§ **EXERCISE MATERIALS**:
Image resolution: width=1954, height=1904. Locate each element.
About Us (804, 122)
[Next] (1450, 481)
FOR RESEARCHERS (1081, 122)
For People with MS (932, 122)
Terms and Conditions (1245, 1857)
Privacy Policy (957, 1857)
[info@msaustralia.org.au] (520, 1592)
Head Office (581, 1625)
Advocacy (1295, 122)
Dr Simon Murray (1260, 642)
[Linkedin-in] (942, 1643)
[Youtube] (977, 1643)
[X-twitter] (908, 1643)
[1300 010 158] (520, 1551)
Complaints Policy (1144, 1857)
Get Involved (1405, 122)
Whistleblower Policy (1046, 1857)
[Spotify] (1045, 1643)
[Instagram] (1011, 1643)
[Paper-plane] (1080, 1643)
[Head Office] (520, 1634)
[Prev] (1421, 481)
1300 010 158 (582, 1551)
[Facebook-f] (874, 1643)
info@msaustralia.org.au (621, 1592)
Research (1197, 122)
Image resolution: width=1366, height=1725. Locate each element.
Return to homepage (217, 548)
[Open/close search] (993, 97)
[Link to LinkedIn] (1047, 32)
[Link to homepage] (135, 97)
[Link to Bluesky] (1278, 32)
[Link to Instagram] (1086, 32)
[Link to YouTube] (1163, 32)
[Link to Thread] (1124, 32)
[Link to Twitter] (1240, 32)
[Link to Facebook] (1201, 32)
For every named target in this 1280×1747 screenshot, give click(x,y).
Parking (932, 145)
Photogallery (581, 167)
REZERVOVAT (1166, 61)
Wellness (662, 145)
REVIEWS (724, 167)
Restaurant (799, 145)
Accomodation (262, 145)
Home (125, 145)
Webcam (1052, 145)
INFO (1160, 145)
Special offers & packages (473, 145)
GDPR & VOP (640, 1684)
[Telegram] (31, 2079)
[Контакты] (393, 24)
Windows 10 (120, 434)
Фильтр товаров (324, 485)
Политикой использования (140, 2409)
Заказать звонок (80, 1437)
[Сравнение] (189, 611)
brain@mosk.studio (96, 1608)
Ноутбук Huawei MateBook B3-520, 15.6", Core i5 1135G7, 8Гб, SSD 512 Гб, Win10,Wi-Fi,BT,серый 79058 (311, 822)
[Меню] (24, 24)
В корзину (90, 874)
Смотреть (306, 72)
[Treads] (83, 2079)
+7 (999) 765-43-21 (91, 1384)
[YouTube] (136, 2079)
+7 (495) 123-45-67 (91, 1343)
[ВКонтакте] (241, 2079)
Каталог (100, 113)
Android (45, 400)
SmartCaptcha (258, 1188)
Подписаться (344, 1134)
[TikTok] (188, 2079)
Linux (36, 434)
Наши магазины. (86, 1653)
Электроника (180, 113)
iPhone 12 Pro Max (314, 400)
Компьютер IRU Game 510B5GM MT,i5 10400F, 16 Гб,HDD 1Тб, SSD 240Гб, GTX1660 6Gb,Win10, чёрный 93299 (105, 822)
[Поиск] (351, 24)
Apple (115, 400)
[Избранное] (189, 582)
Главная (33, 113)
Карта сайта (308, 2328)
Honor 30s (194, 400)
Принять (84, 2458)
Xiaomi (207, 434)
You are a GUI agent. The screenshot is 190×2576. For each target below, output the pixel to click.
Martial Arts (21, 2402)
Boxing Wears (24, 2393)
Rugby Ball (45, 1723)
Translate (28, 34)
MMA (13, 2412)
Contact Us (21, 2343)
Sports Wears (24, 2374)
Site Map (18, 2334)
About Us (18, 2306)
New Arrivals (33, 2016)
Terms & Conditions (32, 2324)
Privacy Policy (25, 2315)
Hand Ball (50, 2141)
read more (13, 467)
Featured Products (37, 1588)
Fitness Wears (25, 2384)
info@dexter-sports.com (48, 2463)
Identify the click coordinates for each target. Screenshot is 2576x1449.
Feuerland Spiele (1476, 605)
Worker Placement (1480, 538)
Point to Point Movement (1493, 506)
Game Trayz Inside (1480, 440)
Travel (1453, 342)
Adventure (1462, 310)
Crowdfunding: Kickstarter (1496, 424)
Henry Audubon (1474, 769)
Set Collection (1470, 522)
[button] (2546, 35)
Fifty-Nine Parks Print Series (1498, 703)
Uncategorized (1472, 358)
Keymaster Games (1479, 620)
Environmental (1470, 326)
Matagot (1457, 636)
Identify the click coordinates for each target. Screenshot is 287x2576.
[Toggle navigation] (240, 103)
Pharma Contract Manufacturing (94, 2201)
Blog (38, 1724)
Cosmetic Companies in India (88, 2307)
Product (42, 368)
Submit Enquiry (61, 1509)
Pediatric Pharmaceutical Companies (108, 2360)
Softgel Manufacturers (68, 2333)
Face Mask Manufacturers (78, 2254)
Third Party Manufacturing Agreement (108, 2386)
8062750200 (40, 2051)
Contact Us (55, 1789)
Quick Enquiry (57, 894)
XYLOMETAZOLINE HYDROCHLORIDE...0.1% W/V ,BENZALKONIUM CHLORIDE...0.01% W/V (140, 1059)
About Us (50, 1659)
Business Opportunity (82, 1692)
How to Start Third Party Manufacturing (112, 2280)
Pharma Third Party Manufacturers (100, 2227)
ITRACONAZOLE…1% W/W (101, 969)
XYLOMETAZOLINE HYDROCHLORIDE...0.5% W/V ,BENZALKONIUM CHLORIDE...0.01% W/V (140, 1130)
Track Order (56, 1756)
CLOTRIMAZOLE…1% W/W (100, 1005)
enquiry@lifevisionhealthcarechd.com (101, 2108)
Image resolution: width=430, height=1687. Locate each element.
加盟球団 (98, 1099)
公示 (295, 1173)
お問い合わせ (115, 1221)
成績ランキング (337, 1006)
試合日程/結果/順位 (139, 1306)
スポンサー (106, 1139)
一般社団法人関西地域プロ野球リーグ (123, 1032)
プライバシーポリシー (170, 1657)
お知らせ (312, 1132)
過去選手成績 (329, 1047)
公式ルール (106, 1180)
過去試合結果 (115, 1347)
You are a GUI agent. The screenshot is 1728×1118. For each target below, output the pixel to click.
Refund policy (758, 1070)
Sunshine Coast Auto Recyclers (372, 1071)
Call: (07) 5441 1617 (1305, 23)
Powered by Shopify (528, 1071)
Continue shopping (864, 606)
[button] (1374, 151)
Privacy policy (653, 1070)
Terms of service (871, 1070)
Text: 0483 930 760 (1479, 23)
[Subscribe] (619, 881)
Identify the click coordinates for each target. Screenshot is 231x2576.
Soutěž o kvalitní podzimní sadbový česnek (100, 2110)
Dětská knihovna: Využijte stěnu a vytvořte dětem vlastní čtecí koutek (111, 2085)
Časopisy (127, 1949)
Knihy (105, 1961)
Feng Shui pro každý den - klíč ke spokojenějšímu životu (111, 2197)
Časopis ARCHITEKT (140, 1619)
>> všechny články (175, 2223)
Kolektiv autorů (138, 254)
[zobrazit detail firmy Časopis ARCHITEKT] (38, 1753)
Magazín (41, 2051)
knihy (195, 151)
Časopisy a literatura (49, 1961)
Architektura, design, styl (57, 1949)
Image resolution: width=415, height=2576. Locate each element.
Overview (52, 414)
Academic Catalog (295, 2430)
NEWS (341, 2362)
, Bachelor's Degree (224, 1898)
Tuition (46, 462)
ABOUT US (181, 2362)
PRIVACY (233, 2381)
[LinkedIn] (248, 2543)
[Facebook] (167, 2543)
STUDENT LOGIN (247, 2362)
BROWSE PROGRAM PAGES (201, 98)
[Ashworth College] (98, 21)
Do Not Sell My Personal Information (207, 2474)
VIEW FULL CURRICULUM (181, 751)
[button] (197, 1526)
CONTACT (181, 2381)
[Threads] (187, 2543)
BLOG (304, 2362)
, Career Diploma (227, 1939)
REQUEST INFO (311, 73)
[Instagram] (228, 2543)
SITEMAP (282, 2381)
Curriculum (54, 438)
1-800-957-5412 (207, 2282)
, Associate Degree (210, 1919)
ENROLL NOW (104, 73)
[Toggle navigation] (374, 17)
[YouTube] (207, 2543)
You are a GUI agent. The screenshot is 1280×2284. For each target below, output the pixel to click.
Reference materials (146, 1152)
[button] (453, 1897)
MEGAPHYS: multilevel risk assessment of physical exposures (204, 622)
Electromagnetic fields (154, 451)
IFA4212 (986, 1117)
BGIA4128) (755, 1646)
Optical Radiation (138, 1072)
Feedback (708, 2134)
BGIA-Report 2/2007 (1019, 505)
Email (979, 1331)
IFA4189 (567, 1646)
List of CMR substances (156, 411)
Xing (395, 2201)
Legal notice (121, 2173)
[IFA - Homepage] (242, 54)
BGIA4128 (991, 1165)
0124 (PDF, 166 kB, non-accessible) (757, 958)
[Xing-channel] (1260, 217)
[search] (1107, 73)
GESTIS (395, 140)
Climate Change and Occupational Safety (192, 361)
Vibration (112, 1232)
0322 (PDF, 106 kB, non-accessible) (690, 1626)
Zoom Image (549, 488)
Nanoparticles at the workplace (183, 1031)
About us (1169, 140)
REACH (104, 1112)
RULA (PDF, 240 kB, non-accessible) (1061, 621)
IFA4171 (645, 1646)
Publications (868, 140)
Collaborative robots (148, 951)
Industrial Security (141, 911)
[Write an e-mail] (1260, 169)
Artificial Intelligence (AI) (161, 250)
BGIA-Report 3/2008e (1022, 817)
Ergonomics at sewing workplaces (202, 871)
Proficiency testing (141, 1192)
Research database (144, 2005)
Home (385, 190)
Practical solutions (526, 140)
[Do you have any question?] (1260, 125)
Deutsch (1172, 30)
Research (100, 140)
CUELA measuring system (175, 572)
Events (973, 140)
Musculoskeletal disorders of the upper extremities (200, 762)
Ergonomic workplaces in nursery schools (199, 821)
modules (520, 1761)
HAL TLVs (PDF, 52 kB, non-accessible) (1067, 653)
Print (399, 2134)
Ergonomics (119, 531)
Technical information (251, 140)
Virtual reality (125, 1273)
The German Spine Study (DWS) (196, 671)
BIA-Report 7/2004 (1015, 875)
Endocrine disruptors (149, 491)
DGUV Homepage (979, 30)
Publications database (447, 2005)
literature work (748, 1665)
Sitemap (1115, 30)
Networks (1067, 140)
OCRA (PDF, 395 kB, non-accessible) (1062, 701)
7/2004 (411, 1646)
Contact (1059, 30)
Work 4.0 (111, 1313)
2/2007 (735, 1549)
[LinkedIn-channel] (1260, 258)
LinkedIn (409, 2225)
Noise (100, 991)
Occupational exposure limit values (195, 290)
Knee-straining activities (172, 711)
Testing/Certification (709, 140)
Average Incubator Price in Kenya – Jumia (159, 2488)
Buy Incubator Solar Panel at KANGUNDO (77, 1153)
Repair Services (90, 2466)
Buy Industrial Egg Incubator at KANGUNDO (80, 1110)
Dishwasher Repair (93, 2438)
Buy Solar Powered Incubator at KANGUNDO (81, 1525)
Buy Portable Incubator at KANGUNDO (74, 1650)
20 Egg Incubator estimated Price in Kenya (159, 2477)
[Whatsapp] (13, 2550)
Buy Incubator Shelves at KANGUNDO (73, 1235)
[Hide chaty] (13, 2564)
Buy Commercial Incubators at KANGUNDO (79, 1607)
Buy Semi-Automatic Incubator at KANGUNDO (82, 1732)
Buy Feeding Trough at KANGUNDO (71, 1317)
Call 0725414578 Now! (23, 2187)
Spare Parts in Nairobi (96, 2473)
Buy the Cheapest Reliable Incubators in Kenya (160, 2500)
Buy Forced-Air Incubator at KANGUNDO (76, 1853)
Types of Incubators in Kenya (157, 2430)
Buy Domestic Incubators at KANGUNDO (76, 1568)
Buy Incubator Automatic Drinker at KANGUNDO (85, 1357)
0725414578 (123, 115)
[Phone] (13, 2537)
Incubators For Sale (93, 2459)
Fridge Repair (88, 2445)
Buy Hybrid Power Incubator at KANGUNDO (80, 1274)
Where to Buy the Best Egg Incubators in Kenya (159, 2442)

§ **TASK INSTRUCTIONS**:
Everything from the line with "Head Office (581, 1625)" through the line with "Фильтр товаров (324, 485)" in the listing above must be retyped exactly, with nothing added.

§ **EXERCISE RESPONSE**:
Head Office (581, 1625)
Advocacy (1295, 122)
Dr Simon Murray (1260, 642)
[Linkedin-in] (942, 1643)
[Youtube] (977, 1643)
[X-twitter] (908, 1643)
[1300 010 158] (520, 1551)
Complaints Policy (1144, 1857)
Get Involved (1405, 122)
Whistleblower Policy (1046, 1857)
[Spotify] (1045, 1643)
[Instagram] (1011, 1643)
[Paper-plane] (1080, 1643)
[Head Office] (520, 1634)
[Prev] (1421, 481)
1300 010 158 (582, 1551)
[Facebook-f] (874, 1643)
info@msaustralia.org.au (621, 1592)
Research (1197, 122)
Image resolution: width=1366, height=1725. Locate each element.
Return to homepage (217, 548)
[Open/close search] (993, 97)
[Link to LinkedIn] (1047, 32)
[Link to homepage] (135, 97)
[Link to Bluesky] (1278, 32)
[Link to Instagram] (1086, 32)
[Link to YouTube] (1163, 32)
[Link to Thread] (1124, 32)
[Link to Twitter] (1240, 32)
[Link to Facebook] (1201, 32)
For every named target in this 1280×1747 screenshot, give click(x,y).
Parking (932, 145)
Photogallery (581, 167)
REZERVOVAT (1166, 61)
Wellness (662, 145)
REVIEWS (724, 167)
Restaurant (799, 145)
Accomodation (262, 145)
Home (125, 145)
Webcam (1052, 145)
INFO (1160, 145)
Special offers & packages (473, 145)
GDPR & VOP (640, 1684)
[Telegram] (31, 2079)
[Контакты] (393, 24)
Windows 10 (120, 434)
Фильтр товаров (324, 485)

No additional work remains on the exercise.